• **Directions**: Can you give every line of the records below as a Markdown table with the columns "Row" and "Line", numbering each row and leaving out blank lines?

++++

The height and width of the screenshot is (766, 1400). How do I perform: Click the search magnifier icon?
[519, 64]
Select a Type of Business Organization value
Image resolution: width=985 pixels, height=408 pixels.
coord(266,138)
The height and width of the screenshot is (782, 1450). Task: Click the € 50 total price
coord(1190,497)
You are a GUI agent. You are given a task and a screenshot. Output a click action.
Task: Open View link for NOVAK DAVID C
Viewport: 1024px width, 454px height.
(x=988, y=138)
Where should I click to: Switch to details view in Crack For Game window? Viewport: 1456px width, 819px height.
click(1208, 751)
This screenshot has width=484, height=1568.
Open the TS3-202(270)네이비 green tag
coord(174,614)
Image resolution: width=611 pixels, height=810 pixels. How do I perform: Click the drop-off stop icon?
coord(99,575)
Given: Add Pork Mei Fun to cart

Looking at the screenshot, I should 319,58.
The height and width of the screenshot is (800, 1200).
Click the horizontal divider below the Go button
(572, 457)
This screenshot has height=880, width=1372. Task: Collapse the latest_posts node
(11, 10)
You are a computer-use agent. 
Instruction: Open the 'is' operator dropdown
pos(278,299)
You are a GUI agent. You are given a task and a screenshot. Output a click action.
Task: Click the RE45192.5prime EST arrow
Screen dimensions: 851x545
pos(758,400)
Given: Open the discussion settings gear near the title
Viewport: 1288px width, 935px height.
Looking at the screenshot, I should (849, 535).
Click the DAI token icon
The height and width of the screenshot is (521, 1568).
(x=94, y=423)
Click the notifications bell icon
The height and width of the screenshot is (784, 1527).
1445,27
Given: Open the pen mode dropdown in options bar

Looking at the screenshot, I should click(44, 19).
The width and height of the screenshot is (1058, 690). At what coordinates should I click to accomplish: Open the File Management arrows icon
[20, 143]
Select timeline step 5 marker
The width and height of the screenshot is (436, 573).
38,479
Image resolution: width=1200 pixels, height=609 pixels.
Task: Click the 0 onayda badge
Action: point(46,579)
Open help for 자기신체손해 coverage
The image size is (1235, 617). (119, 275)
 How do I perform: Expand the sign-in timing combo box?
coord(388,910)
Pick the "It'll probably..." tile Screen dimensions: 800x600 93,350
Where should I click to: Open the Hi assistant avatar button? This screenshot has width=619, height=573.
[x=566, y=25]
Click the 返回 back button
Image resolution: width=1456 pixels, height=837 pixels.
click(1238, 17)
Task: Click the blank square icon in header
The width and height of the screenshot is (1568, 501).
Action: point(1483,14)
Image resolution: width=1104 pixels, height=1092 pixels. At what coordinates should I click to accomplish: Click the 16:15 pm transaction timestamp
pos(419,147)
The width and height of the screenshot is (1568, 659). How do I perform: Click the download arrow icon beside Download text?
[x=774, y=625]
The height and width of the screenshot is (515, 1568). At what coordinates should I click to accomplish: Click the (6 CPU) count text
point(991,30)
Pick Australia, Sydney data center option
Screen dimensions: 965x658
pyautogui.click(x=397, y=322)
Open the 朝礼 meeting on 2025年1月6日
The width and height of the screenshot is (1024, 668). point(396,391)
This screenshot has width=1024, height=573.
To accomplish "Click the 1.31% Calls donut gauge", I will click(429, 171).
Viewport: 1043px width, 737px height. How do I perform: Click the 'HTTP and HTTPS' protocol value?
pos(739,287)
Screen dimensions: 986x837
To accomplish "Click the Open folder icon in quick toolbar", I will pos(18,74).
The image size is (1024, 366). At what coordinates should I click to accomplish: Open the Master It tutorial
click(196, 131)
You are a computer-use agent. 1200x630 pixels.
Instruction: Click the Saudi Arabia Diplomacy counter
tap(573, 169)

++++

• **Answer for the task**:
| Row | Line |
|---|---|
| 1 | The height and width of the screenshot is (766, 1400). How do I perform: Click the search magnifier icon? |
| 2 | [519, 64] |
| 3 | Select a Type of Business Organization value |
| 4 | Image resolution: width=985 pixels, height=408 pixels. |
| 5 | coord(266,138) |
| 6 | The height and width of the screenshot is (782, 1450). Task: Click the € 50 total price |
| 7 | coord(1190,497) |
| 8 | You are a GUI agent. You are given a task and a screenshot. Output a click action. |
| 9 | Task: Open View link for NOVAK DAVID C |
| 10 | Viewport: 1024px width, 454px height. |
| 11 | (x=988, y=138) |
| 12 | Where should I click to: Switch to details view in Crack For Game window? Viewport: 1456px width, 819px height. |
| 13 | click(1208, 751) |
| 14 | This screenshot has width=484, height=1568. |
| 15 | Open the TS3-202(270)네이비 green tag |
| 16 | coord(174,614) |
| 17 | Image resolution: width=611 pixels, height=810 pixels. How do I perform: Click the drop-off stop icon? |
| 18 | coord(99,575) |
| 19 | Given: Add Pork Mei Fun to cart |
| 20 | Looking at the screenshot, I should 319,58. |
| 21 | The height and width of the screenshot is (800, 1200). |
| 22 | Click the horizontal divider below the Go button |
| 23 | (572, 457) |
| 24 | This screenshot has height=880, width=1372. Task: Collapse the latest_posts node |
| 25 | (11, 10) |
| 26 | You are a computer-use agent.  |
| 27 | Instruction: Open the 'is' operator dropdown |
| 28 | pos(278,299) |
| 29 | You are a GUI agent. You are given a task and a screenshot. Output a click action. |
| 30 | Task: Click the RE45192.5prime EST arrow |
| 31 | Screen dimensions: 851x545 |
| 32 | pos(758,400) |
| 33 | Given: Open the discussion settings gear near the title |
| 34 | Viewport: 1288px width, 935px height. |
| 35 | Looking at the screenshot, I should (849, 535). |
| 36 | Click the DAI token icon |
| 37 | The height and width of the screenshot is (521, 1568). |
| 38 | (x=94, y=423) |
| 39 | Click the notifications bell icon |
| 40 | The height and width of the screenshot is (784, 1527). |
| 41 | 1445,27 |
| 42 | Given: Open the pen mode dropdown in options bar |
| 43 | Looking at the screenshot, I should click(44, 19). |
| 44 | The width and height of the screenshot is (1058, 690). At what coordinates should I click to accomplish: Open the File Management arrows icon |
| 45 | [20, 143] |
| 46 | Select timeline step 5 marker |
| 47 | The width and height of the screenshot is (436, 573). |
| 48 | 38,479 |
| 49 | Image resolution: width=1200 pixels, height=609 pixels. |
| 50 | Task: Click the 0 onayda badge |
| 51 | Action: point(46,579) |
| 52 | Open help for 자기신체손해 coverage |
| 53 | The image size is (1235, 617). (119, 275) |
| 54 |  How do I perform: Expand the sign-in timing combo box? |
| 55 | coord(388,910) |
| 56 | Pick the "It'll probably..." tile Screen dimensions: 800x600 93,350 |
| 57 | Where should I click to: Open the Hi assistant avatar button? This screenshot has width=619, height=573. |
| 58 | [x=566, y=25] |
| 59 | Click the 返回 back button |
| 60 | Image resolution: width=1456 pixels, height=837 pixels. |
| 61 | click(1238, 17) |
| 62 | Task: Click the blank square icon in header |
| 63 | The width and height of the screenshot is (1568, 501). |
| 64 | Action: point(1483,14) |
| 65 | Image resolution: width=1104 pixels, height=1092 pixels. At what coordinates should I click to accomplish: Click the 16:15 pm transaction timestamp |
| 66 | pos(419,147) |
| 67 | The width and height of the screenshot is (1568, 659). How do I perform: Click the download arrow icon beside Download text? |
| 68 | [x=774, y=625] |
| 69 | The height and width of the screenshot is (515, 1568). At what coordinates should I click to accomplish: Click the (6 CPU) count text |
| 70 | point(991,30) |
| 71 | Pick Australia, Sydney data center option |
| 72 | Screen dimensions: 965x658 |
| 73 | pyautogui.click(x=397, y=322) |
| 74 | Open the 朝礼 meeting on 2025年1月6日 |
| 75 | The width and height of the screenshot is (1024, 668). point(396,391) |
| 76 | This screenshot has width=1024, height=573. |
| 77 | To accomplish "Click the 1.31% Calls donut gauge", I will click(429, 171). |
| 78 | Viewport: 1043px width, 737px height. How do I perform: Click the 'HTTP and HTTPS' protocol value? |
| 79 | pos(739,287) |
| 80 | Screen dimensions: 986x837 |
| 81 | To accomplish "Click the Open folder icon in quick toolbar", I will pos(18,74). |
| 82 | The image size is (1024, 366). At what coordinates should I click to accomplish: Open the Master It tutorial |
| 83 | click(196, 131) |
| 84 | You are a computer-use agent. 1200x630 pixels. |
| 85 | Instruction: Click the Saudi Arabia Diplomacy counter |
| 86 | tap(573, 169) |